Excerpted records —
****************
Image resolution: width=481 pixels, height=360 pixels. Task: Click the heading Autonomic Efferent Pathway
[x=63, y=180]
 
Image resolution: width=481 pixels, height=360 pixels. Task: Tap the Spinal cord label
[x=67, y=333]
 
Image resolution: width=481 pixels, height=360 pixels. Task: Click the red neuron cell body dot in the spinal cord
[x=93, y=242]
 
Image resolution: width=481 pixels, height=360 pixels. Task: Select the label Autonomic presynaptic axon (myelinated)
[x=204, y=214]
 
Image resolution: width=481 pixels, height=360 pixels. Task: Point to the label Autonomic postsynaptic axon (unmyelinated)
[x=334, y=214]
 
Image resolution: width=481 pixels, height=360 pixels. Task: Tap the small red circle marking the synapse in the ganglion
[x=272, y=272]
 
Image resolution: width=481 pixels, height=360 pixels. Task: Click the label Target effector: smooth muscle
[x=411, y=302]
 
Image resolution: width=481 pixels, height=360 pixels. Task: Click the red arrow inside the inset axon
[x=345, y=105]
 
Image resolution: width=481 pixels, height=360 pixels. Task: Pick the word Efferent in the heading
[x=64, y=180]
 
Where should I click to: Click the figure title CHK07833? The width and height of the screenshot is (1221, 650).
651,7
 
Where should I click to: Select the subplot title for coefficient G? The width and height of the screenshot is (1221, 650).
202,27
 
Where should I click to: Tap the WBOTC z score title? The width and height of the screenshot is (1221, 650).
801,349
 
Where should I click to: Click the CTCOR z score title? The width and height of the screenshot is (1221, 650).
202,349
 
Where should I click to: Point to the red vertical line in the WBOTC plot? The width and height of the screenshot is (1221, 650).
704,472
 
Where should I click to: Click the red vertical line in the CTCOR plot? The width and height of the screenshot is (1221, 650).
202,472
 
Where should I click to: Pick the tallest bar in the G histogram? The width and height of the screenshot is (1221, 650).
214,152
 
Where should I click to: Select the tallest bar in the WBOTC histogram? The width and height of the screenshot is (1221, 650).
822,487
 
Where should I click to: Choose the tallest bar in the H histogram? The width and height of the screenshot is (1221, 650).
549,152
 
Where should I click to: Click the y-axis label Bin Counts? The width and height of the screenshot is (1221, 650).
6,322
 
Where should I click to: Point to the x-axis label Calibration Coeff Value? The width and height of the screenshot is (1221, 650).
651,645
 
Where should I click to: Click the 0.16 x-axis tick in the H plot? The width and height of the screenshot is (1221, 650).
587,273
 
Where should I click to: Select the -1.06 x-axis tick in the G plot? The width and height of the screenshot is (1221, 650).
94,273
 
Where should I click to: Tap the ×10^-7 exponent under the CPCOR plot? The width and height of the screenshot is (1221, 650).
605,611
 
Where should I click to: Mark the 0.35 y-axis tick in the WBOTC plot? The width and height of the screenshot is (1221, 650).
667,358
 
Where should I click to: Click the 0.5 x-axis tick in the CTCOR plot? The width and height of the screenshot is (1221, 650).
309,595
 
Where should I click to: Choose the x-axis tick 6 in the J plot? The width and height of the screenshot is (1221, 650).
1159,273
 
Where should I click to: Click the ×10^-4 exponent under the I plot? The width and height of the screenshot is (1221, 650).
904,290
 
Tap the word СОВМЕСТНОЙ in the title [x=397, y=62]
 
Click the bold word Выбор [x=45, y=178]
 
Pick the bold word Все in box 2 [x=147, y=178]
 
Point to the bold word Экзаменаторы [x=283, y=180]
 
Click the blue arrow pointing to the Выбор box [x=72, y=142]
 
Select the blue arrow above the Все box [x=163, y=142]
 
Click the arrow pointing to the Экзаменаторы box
****************
Aim —
Copy the lines of the listing again, starting with the line containing "Click the blue" and going on through the end of the listing, requests included. Scale every coordinate in the answers by 0.4 and round each to a whole number, rounding halves up.

Completed exercise —
Click the blue arrow pointing to the Выбор box [x=29, y=57]
 
Select the blue arrow above the Все box [x=65, y=57]
 
Click the arrow pointing to the Экзаменаторы box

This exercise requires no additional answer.